- _原文_

+===+

Elastic Certified Engineer复习记录-复习题详解篇-分词

Analysis

分析(分词)

GOAL: set the analyzer on data index against requirements

目标:按要求创建索引
建议docker-compose文件:1e1k_base_cluster.yml

第1题,为数据字段指定分词器

  1. Create the index hamlet_1 with one primary shard and no replicas
    1. 创建一个1分片0副本的索引hamlet_1
  2. Define a mapping for the default type “_doc” of hamlet_1, so that
    1. 设置hamlet_1的索引配置,使它满足以下条件
    2. the type has three fields, named speaker, line_number, and text_entry,
      1. 它有3个字段speaker, line_numbertext_entry
    3. text_entry is associated with the language “english” analyzer
      1. text_entry的分析器是"english"
  3. Add some documents to hamlet_1 by running the following command
    1. 通过下面的命令给hamlet_1插入数据
      PUT hamlet_1/_bulk
      {"index":{"_index":"hamlet_1","_id":0}}
      {"line_number":"1.1.1","speaker":"BERNARDO","text_entry":"Whos there?"}
      {"index":{"_index":"hamlet_1","_id":1}}
      {"line_number":"1.1.2","speaker":"FRANCISCO","text_entry":"Nay, answer me: stand, and unfold yourself."}
      {"index":{"_index":"hamlet_1","_id":2}}
      {"line_number":"1.1.3","speaker":"BERNARDO","text_entry":"Long live the king!"}
      {"index":{"_index":"hamlet_1","_id":3}}
      {"line_number":"1.2.1","speaker":"KING CLAUDIUS","text_entry":"Though yet of Hamlet our dear brothers death"}
      

第1题,题解

  1. 创建索引
    PUT hamlet_1
    {
      "settings": {
        "number_of_shards": 1,
        "number_of_replicas": 0
      },
      "mappings": {
        "properties": {
          "speaker": {
            "type": "text"

+===+

- _条目_

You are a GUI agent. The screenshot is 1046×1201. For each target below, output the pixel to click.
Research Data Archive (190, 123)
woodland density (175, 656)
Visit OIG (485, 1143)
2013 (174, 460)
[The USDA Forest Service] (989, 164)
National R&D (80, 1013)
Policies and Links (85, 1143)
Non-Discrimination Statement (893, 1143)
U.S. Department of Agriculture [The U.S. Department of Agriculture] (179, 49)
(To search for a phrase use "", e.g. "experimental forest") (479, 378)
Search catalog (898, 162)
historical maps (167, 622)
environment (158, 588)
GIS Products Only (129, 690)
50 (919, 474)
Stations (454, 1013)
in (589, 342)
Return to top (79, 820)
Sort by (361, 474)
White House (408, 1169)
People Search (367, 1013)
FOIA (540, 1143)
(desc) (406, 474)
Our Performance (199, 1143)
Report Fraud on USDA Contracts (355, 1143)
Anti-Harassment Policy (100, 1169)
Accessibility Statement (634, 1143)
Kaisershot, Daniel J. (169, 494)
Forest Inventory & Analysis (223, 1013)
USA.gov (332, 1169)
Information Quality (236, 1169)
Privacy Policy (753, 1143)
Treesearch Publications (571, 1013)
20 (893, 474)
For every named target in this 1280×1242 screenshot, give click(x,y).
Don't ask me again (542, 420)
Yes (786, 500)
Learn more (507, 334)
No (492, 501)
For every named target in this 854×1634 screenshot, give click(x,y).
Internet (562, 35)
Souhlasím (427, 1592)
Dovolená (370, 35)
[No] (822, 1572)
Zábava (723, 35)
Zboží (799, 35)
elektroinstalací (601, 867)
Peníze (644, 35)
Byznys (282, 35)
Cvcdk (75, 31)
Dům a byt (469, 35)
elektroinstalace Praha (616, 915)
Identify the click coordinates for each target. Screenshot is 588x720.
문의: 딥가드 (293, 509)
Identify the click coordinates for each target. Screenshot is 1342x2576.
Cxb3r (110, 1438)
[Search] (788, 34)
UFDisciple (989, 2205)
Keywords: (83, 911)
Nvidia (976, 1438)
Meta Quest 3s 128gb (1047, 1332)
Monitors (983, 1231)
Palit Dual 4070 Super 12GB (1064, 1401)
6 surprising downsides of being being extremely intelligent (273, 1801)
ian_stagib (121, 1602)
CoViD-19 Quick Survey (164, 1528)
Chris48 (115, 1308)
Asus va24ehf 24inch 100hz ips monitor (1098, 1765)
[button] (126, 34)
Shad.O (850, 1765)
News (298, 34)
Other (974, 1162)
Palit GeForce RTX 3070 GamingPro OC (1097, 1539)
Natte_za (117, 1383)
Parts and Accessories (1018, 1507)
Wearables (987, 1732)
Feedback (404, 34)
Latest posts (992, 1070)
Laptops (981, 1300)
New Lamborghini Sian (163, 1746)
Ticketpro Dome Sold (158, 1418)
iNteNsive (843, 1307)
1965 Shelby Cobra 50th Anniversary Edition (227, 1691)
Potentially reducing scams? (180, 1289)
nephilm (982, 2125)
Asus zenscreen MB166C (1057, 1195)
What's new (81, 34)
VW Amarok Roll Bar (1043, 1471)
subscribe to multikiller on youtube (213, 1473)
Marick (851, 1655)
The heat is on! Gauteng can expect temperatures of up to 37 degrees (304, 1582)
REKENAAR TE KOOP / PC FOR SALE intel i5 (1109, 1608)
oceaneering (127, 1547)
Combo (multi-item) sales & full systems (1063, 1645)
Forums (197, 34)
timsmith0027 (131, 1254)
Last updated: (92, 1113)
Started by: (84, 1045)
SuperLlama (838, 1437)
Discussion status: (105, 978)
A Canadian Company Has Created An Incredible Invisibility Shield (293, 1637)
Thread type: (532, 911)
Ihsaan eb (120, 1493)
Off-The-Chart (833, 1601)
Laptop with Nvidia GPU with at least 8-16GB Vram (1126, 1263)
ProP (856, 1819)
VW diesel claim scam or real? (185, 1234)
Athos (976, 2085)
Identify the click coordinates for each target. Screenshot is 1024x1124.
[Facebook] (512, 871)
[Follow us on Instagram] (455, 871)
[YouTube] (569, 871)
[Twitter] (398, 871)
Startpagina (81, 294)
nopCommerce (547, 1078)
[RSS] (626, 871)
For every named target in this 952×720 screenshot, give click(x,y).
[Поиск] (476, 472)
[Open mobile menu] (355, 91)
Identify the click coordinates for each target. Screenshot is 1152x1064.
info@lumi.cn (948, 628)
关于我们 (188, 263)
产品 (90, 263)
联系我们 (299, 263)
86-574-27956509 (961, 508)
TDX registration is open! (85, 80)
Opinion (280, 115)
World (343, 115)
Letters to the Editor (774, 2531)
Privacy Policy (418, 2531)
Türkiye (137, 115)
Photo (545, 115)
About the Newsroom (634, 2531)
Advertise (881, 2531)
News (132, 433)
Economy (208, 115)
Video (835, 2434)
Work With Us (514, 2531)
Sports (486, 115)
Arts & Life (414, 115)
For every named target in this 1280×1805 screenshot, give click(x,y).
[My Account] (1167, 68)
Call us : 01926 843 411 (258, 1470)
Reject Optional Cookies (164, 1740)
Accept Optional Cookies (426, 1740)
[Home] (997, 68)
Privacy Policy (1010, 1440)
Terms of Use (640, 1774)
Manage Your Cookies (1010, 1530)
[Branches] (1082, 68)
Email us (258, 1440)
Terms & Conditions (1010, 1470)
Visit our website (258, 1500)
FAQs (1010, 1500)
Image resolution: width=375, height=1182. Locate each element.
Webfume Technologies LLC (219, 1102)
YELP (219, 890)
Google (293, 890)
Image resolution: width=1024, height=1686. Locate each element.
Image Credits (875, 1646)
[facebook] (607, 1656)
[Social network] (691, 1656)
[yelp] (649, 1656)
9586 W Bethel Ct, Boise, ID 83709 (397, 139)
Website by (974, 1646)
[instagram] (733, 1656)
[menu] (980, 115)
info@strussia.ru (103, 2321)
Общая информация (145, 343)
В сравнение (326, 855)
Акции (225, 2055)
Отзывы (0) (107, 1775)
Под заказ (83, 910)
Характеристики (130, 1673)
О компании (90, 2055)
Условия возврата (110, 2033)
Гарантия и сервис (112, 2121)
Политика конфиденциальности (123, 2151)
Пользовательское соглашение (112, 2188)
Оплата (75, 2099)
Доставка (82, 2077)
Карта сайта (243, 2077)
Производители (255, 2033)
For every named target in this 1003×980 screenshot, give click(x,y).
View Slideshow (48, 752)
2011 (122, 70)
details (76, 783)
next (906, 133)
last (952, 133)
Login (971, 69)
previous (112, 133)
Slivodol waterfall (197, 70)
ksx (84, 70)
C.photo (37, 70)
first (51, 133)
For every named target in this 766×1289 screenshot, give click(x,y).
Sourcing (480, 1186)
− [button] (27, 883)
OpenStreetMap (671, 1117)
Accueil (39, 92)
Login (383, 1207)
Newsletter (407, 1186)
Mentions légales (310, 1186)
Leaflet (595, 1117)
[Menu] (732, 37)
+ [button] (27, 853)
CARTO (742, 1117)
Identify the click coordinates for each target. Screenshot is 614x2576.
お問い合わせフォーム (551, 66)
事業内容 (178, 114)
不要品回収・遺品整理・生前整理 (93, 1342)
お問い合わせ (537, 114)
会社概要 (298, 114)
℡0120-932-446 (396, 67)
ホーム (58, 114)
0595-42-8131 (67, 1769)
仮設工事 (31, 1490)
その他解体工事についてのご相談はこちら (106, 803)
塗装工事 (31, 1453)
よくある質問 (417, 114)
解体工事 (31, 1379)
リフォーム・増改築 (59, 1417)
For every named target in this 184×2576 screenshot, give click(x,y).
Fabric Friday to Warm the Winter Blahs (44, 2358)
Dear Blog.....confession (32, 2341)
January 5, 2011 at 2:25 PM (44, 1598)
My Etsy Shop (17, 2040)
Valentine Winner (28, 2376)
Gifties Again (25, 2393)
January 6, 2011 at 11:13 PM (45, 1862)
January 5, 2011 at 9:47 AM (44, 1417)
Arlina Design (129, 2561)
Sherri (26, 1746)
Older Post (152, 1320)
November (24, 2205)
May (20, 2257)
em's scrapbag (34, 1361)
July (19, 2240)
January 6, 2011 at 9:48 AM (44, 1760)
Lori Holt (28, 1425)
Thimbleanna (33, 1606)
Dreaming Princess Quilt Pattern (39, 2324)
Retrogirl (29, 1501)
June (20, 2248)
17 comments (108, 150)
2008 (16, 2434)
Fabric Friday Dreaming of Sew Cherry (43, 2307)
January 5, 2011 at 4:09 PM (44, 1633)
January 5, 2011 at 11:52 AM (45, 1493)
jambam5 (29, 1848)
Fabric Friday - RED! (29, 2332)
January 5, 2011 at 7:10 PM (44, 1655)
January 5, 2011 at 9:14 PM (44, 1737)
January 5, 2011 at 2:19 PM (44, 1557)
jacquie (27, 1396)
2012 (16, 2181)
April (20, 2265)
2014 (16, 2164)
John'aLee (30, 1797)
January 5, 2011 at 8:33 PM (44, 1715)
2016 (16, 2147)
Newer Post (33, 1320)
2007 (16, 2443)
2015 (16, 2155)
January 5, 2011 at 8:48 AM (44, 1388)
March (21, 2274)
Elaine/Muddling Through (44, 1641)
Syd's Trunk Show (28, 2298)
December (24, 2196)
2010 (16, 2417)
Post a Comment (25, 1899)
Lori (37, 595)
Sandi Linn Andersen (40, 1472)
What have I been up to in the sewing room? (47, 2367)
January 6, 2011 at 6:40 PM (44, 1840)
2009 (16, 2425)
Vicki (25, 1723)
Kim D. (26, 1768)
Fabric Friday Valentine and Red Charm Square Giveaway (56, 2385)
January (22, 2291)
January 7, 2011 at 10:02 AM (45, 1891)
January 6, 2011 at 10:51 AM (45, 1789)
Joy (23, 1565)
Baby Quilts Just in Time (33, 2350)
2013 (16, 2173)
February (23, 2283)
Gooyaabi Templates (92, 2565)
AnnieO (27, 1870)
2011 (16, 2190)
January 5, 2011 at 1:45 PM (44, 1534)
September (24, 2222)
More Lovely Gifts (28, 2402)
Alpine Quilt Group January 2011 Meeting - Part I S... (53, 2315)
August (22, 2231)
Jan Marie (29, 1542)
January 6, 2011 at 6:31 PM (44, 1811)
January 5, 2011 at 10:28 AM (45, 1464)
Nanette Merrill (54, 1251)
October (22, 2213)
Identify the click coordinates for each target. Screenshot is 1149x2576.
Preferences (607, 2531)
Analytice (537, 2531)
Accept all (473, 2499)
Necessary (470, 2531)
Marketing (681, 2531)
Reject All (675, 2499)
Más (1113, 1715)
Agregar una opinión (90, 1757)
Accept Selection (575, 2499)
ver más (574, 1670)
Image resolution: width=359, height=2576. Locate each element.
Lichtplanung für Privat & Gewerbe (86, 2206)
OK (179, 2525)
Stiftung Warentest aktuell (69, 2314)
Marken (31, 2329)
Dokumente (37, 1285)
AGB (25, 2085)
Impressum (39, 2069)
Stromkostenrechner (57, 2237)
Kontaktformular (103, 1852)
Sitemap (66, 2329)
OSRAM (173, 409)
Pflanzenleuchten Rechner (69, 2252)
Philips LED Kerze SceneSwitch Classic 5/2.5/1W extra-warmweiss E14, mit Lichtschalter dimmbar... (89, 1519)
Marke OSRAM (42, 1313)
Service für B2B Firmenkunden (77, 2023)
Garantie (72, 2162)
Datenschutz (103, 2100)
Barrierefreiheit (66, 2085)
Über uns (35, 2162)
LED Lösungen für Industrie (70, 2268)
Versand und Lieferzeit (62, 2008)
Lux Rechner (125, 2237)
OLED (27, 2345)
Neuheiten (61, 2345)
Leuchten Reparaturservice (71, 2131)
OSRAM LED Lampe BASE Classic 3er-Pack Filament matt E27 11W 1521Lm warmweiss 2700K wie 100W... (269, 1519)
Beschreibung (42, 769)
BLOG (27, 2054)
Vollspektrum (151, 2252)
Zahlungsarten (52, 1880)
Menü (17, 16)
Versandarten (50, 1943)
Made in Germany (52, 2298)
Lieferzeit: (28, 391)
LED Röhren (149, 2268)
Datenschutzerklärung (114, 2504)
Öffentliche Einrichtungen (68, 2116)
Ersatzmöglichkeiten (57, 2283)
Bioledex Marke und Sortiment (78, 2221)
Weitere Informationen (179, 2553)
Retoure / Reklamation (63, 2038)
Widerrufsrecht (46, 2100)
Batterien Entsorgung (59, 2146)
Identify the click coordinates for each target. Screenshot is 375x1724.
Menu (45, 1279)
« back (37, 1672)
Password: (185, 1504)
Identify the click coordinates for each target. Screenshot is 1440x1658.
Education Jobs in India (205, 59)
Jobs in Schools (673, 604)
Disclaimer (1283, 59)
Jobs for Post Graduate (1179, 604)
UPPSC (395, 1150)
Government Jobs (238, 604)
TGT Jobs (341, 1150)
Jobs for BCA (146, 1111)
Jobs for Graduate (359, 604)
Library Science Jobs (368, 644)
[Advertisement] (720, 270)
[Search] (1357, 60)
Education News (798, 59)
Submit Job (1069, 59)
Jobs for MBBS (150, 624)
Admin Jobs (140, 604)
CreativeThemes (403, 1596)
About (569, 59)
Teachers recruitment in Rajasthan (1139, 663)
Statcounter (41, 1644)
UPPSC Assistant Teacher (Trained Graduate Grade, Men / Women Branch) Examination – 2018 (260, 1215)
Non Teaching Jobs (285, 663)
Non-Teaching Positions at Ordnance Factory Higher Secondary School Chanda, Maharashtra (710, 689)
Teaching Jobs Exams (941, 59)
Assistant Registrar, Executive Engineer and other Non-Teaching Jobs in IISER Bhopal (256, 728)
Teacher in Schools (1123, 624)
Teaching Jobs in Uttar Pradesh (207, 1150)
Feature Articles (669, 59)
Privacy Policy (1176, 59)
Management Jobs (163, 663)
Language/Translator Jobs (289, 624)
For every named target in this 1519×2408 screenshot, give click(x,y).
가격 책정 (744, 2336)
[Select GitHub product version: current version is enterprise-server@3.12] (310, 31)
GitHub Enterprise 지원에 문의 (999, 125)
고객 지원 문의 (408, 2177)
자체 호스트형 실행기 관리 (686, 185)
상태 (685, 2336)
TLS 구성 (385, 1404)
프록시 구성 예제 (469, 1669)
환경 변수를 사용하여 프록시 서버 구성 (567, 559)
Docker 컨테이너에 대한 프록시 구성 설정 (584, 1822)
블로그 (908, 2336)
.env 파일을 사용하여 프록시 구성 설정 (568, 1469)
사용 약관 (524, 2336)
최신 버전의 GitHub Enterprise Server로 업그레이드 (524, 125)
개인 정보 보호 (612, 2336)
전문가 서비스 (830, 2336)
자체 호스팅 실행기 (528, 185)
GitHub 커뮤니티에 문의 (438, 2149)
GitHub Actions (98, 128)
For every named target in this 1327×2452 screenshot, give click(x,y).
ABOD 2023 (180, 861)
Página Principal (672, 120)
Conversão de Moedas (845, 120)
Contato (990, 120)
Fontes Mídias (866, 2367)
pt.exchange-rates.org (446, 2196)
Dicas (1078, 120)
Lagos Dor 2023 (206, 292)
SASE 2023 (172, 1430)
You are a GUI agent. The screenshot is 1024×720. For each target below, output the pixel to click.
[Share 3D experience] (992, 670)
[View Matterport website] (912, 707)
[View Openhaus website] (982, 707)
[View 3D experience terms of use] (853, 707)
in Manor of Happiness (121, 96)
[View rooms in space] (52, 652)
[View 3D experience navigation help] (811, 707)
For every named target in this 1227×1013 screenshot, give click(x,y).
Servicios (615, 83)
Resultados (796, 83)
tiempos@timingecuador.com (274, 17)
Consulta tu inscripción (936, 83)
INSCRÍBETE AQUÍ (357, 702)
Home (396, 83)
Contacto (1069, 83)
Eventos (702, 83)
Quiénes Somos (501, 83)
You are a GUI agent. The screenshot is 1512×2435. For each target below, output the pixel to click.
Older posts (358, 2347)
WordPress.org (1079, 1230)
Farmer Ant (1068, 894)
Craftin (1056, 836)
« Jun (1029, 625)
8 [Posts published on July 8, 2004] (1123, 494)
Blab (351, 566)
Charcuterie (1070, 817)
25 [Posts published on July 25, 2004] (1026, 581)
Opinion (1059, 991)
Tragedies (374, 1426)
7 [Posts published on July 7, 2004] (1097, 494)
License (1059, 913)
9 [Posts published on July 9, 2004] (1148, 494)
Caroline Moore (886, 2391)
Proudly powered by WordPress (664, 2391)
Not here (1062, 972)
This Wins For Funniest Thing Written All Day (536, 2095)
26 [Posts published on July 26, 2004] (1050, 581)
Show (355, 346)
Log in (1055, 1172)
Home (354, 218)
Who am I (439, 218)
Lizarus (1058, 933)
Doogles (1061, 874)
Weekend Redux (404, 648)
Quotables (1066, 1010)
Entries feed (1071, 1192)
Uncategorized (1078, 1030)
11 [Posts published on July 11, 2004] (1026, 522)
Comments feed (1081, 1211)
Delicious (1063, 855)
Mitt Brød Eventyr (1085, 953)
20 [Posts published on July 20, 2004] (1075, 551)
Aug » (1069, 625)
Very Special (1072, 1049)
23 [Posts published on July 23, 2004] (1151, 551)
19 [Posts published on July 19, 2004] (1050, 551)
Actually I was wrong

+===+

将上面关于Elastic认证分词复习题的原文从头到尾照录一遍，一字不改。

Elastic Certified Engineer复习记录-复习题详解篇-分词

Analysis

分析(分词)

GOAL: set the analyzer on data index against requirements

目标:按要求创建索引
建议docker-compose文件:1e1k_base_cluster.yml

第1题,为数据字段指定分词器

  1. Create the index hamlet_1 with one primary shard and no replicas
    1. 创建一个1分片0副本的索引hamlet_1
  2. Define a mapping for the default type “_doc” of hamlet_1, so that
    1. 设置hamlet_1的索引配置,使它满足以下条件
    2. the type has three fields, named speaker, line_number, and text_entry,
      1. 它有3个字段speaker, line_numbertext_entry
    3. text_entry is associated with the language “english” analyzer
      1. text_entry的分析器是"english"
  3. Add some documents to hamlet_1 by running the following command
    1. 通过下面的命令给hamlet_1插入数据
      PUT hamlet_1/_bulk
      {"index":{"_index":"hamlet_1","_id":0}}
      {"line_number":"1.1.1","speaker":"BERNARDO","text_entry":"Whos there?"}
      {"index":{"_index":"hamlet_1","_id":1}}
      {"line_number":"1.1.2","speaker":"FRANCISCO","text_entry":"Nay, answer me: stand, and unfold yourself."}
      {"index":{"_index":"hamlet_1","_id":2}}
      {"line_number":"1.1.3","speaker":"BERNARDO","text_entry":"Long live the king!"}
      {"index":{"_index":"hamlet_1","_id":3}}
      {"line_number":"1.2.1","speaker":"KING CLAUDIUS","text_entry":"Though yet of Hamlet our dear brothers death"}
      

第1题,题解

  1. 创建索引
    PUT hamlet_1
    {
      "settings": {
        "number_of_shards": 1,
        "number_of_replicas": 0
      },
      "mappings": {
        "properties": {
          "speaker": {
            "type": "text"